Sampai di halaman kantor pos kartu itu
belum juga kutemukan. Kutanyakan pada petugas di sana, tetapi mereka
tidak tahu.
Aku keluar dengan tubuh lemas. Aku siap
dihukum mbak sinta. Aku pantas dihajar mbak sinta, aku pantas....tiba-tiba aku
meloncat. Sepedaku dipegang-pegang kadir !
Rasa kesal bercampur panik membuatku
melayangkan pukulan pada kadir. Anak itu jatuh terguling. Kadir meringis.
Lututnya luka. Lalu dengan berdiri sempoyongan kadir menyerahkan kartu atm
padaku.
Aku terpaku. Aku telah salah sangka.
Kadir, si bloon itu ternyata orang
yang baik dan jujur. Dia telah menyelamatkanku. Aku tersadar ketika kadir sudah
tidak ada di depanku. Terburu-buru aku mengayuh sepeda mengejar kadir yang
berjalan terseok-seok.
“hai, siapa namamu ? Aku yuda, terima
kasih ya.”
Tapi kadir berjalan terus sambil
terkekeh-kekeh. Aku mencoba memberinya uang tetapi dia tidak mau. Ketika aku
berhasil menghentikan langkahnya, kadir memegang –megang sepedaku. Aku
membiarkannya. Aku ingin membuatnya bahagia. Aku merasa sangat bersalah.
Lalu aku bonceng kadir dan kuajak keliling
kota. Aku lihat dia sangat senang. Aku selalu tertawa melihat tingkahnya
“Besok kita main lagi ya ?” Kataku ketika
hari sudah sore.
Aku lihat kadir sangat sedih ketika
diturunkan dari boncengan. Tetapi aku tidak dapat berbuat apa-apa. Hari sudah
sore, pasti nenek cemas. Aku segera menggenjot sepedaku dan meninggalkan kadir
begitu saja di jalan.
Tetapi besoknya aku harus berkemas-kemas
karena liburan lusa sudah usai. Aku harus kembali ke jakarta. Aku
lupamengatakan pada kadir. Tapi kupikir kadir pasti lupa. Lagipula aku malas
kalau harus ke kantor pos yang lumayan jauh itu. Sampai aku kembali
ke Jakarta dan aku tidak pernah bertemu kadir.

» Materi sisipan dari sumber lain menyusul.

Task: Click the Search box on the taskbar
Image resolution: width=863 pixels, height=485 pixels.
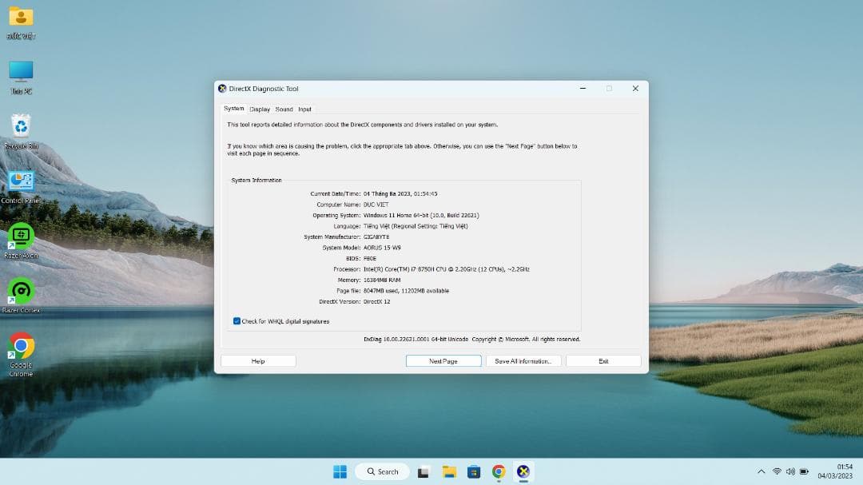Action: point(382,471)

Siang sangat panas. Segelas jus apel
langsung menyegarkan tenggorokanku.
“tuu, ada surat dari nenek,” kata mbak
sinta.
Kulempar tubuhku di ranjang. Kusobek
amplop surat nenek. Aku termangu ketika membaca surat nenek.

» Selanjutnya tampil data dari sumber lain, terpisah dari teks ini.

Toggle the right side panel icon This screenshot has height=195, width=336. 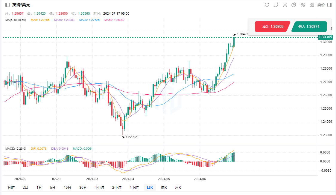pos(329,5)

Nenek bercerita tentang keadaan beliau
yang sehat dan baik-baik saja. Juga tentang..kadir yang meninggal dunia. Kata
orang, dia tertabrak kendaraan ketika berdiri di depan kantor pos. Sepertinya
sedang menunggu . Tetapi tidak ada orang yang tahu dia menunggu siapa.
#2001#
Cerita ini dibuat saat penggunaan telepon seluler untuk komunikasi tidak menjamur seperti sekarang ini, dulu orang banyak berkomunikasi jarak jauh menggunakan surat.